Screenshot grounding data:
###
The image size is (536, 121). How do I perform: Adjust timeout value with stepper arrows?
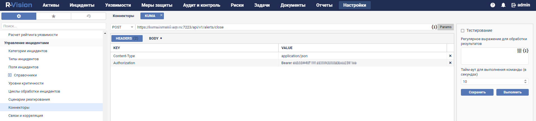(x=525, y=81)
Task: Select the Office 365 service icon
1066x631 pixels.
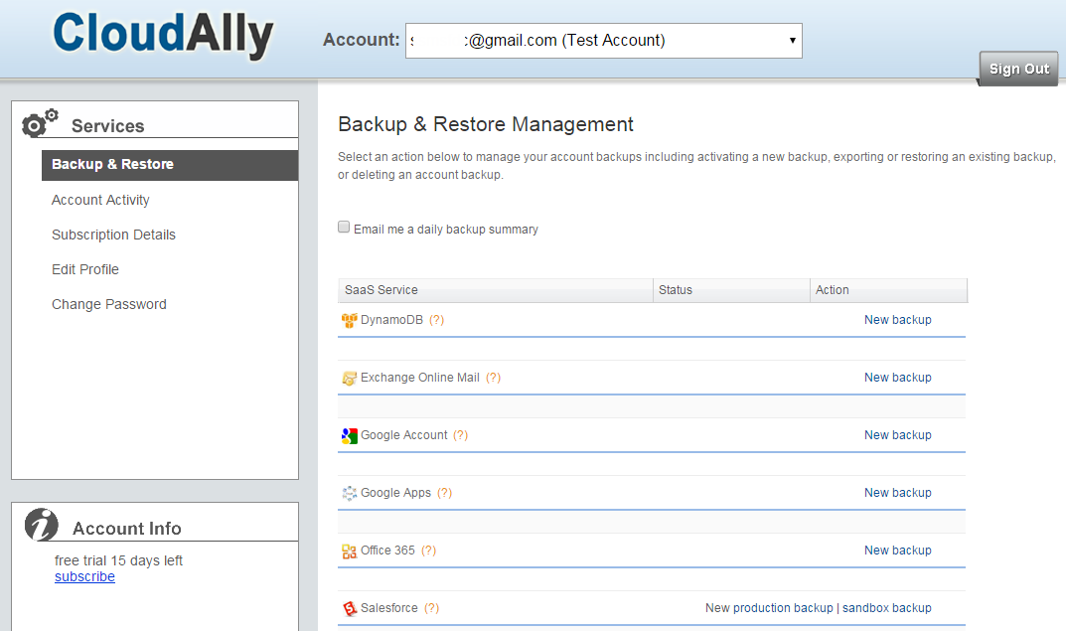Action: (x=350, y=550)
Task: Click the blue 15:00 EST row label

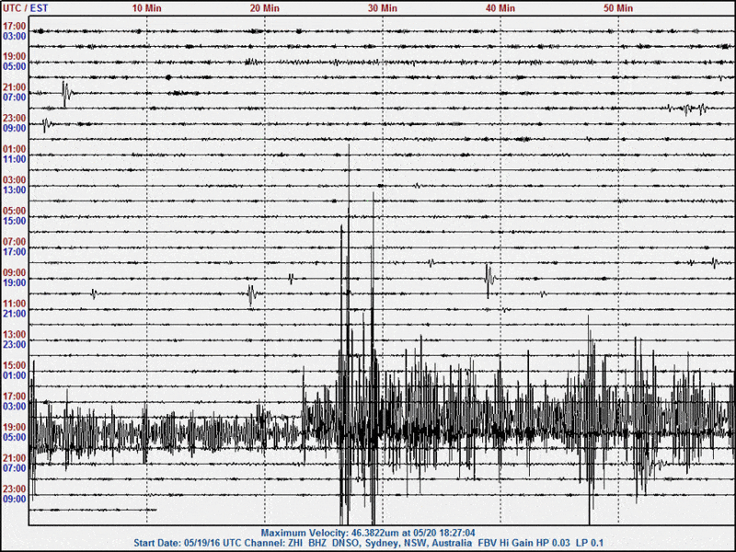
###
§ **Exercise details**:
Omit the pictures, then set down all the remaining data exactly as given.

§ **Result for this exercise**:
The image size is (536, 121). How do I perform: Adjust timeout value with stepper arrows?
(x=525, y=81)
Task: Select the Office 365 service icon
1066x631 pixels.
Action: (x=350, y=550)
Task: Click the blue 15:00 EST row label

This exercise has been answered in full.